Objective: 

The serum- and glucocorticoid-inducible kinase 1(SGK1), an important regulator of epithelial ion transport, interferes with several biological processes such as sodium homeostasis, osmoregulation and cell growth. Phospholipase A₂ (PLA₂) is one of the key enzymes in arachidonic acid metabolism. We investigated the possible linkage of both regulatory pathways by testing the effects of two different PLA₂ inhibitors on mammalian cortical collecting duct cells regarding changes in SGK1 activity.

Methods: 

Cultured M-1 cells were detached and treated in suspension in a thermo shaker (37°C, 350rpm) with the PLA₂ inhibitors quinacrine (Quin [100mM]) or aristolochic acid (ArA [50mM]) for different time periods.
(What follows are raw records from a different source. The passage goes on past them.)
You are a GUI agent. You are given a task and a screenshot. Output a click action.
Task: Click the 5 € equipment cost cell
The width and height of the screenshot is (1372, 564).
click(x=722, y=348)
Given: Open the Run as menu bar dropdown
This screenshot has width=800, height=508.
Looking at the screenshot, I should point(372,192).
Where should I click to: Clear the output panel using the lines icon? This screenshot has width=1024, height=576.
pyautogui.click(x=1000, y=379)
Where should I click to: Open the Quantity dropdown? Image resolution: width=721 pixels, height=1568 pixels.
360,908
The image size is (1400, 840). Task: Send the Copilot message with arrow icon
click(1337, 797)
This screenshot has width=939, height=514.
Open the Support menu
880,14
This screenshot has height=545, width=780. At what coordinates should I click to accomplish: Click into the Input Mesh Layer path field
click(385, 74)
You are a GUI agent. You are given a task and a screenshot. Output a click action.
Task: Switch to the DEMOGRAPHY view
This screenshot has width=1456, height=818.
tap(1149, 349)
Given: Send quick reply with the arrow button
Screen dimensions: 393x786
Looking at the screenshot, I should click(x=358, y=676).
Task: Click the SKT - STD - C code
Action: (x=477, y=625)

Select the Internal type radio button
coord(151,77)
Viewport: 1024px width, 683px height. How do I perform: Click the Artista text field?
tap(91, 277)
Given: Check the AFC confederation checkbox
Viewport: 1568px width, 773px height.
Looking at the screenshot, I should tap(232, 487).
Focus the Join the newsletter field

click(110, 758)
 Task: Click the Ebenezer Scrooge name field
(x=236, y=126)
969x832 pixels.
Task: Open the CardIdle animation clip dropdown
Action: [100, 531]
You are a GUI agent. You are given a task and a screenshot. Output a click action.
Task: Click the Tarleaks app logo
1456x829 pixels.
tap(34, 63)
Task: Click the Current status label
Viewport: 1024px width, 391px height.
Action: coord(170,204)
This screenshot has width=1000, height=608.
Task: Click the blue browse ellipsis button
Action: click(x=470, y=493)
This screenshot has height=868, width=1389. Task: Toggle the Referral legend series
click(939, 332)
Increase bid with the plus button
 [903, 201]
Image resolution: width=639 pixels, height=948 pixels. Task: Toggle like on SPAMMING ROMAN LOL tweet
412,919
NDRG1 (n-mycdownstream-regulatedgene1) served as a biomarker for SGK1 activity since its threonine residues 346, 356 and 366 are specifically phosphorylated by activated SGK1. The state of NDRG1 phosphorylation was measured by Western blot and flow cytometry. In addition, freshly isolated mouse cortical collecting ducts were treated likewise and NDRG1 phosphorylation was analysed by Western Blotting. A specific SGK1 inhibitor was used as a control.

Results: 

PLA₂ inhibition by Quin or ArA in M-1 cells reduced NDRG1 phosphorylation by 65% and 77.7% respectively, with a maximum effect after 3–5 min. Persistent Quin treatment up to 30 min showed an inhomogeneous trend with a partially or total recovery of Phospho-NDRG1 after 20 - 30 min. Analogous treatment with ArA in M-1 cells revealed a fast reduction of phospho NDRG1 with a total recovery after 20 min. The suppressing effect of ArA on NDRG1 phosphorylation could be verified with flow cytometry. M-1 cells showed a high fluorescence intensity of phospho NDRG1 which was reduced by 40% at the maximum effect. Moreover, both PLA₂ inhibiting compounds were able to decrease the activity of SGK1 in freshly isolated mouse collecting ducts. The potency of Quin which inhibited by 78% was higher than that of ArA with a max. suppression by 16.6%.

Conclusion: 

These data indicate an association of the arachidonic acid pathway and SGK1 pathway. This offers a new perspective on the regulation of epithelial ion transport.